By Cheryl Ma
If you talk to an environmental activist (particularly a young, American one) you will likely pick up on their very different and sometimes odd lifestyle choices. Perhaps they are vegan, only thrift their clothes, and drive an electric car. Or maybe they take a set of reusable silverware everywhere they go and make their own deodorant. Whatever their habits may be, environmentalists can be easily stereotyped into nature-loving, waste-hating, enthusiasts of a cleaner future.
The idea of lowering one’s own “personal carbon footprint” may stem from the altruistic mission inherent in regenerative practices, however, today this call to action has been co-opted by oil companies and more often than not, privileged, mostly white environmentalists. Instead of focusing on the systemic flaws of things like producer (ir)responsibility and the waste management industry as a whole, it leans heavily on guilt-tripping consumers for their relatively minuscule contribution to the global climate crisis.
Striving to live a “zero-waste” lifestyle is often seen as an admirable aspiration and it certainly can increase one’s mindfulness towards wasteful daily habits. Yet, the ongoing trend in the environmental community of shaming those who do not subscribe to purchasing things like minimally packaged products, sustainable clothing, and clean transportation is a myopic understanding of sustainability and often leaves BIPOC communities out of the climate conversation. This way of thinking also ignores the fact that these sustainable options often are more expensive and less accessible to BIPOC communities than their plastic, polyester, or fossil fuel counterparts.
Take the U.S.’s current waste management system where burying waste in landfills or burning it at incinerators are the two main accepted methods of disposal. In the U.S., it is empirically shown that landfills, waste dumps, transfer stations, incinerators, and other waste facilities are disproportionately located in communities of color and are linked to poor health and a lower quality of life for these community members. Currently, 89% of waste incinerators in the U.S. are located in communities of color, and it’s Black neighborhoods that make up the majority of communities situated near landfills. Native tribes are also disproportionately subjected to the environmental and health impacts of living in close proximity to hazardous waste due to a lack of safe waste disposal infrastructure at reservations.
When an individual reduces their personal waste and perhaps contributes a few less garbage bags to a landfill, it can increase the longevity of that landfill. However, zero waste practices are negligible if the actual waste at the landfill is improperly treated and unsafely managed. Moreover, this does not change the high likelihood that the landfill is located near communities of color. Unless environmentalists address these large-scale problems and their resulting racial inequities, the idea behind “zero waste” will be just that — an idea.
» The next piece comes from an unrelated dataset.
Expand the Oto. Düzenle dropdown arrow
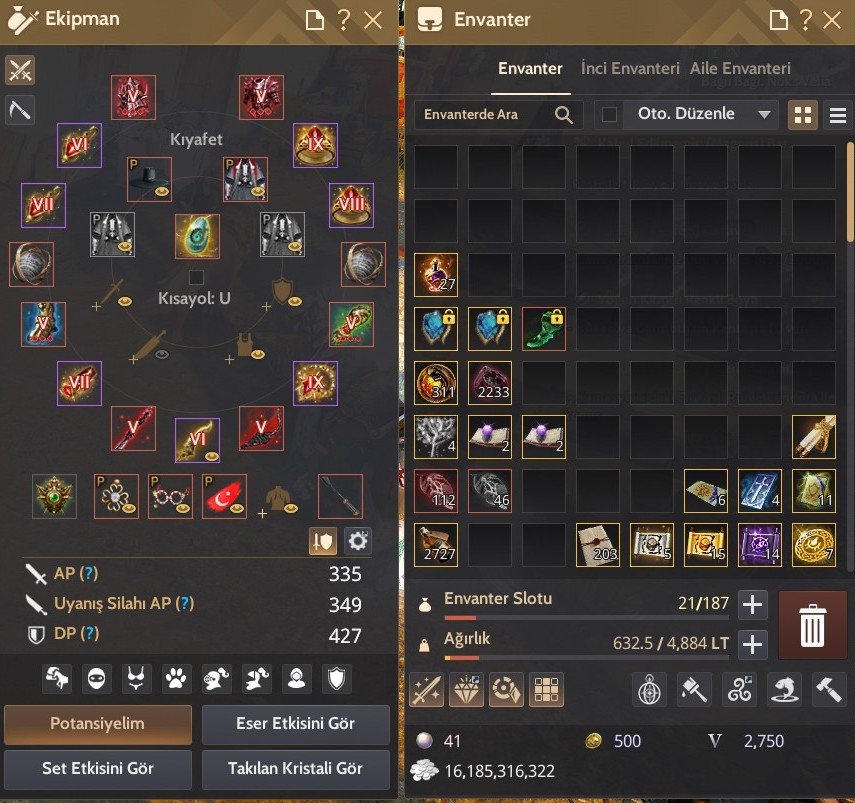Screen dimensions: 855x803 pyautogui.click(x=764, y=114)

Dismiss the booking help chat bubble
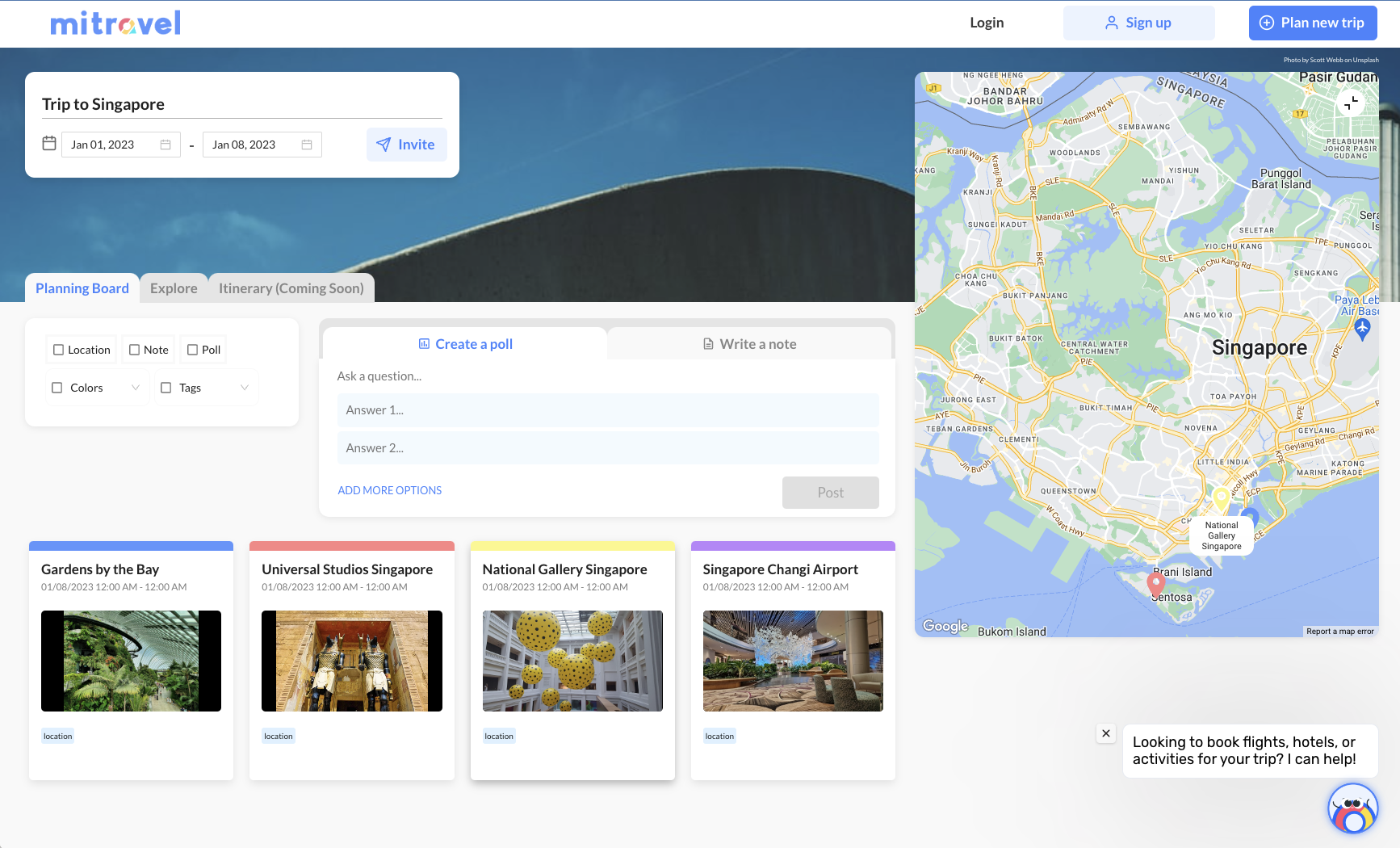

This is an issue that reaches beyond racial injustices in the waste industry. In some cases, minimizing consumer waste at all costs has relied on prison labor to sort and manage waste, sparked anger within the disabled community, and extended into the international North-South debate. We cannot forget the social implications as we move towards a more sustainable future — a future that should not perpetuate unjust systems. Addressing these disparities will make a bigger impact than simply reducing your personal waste or carbon footprint.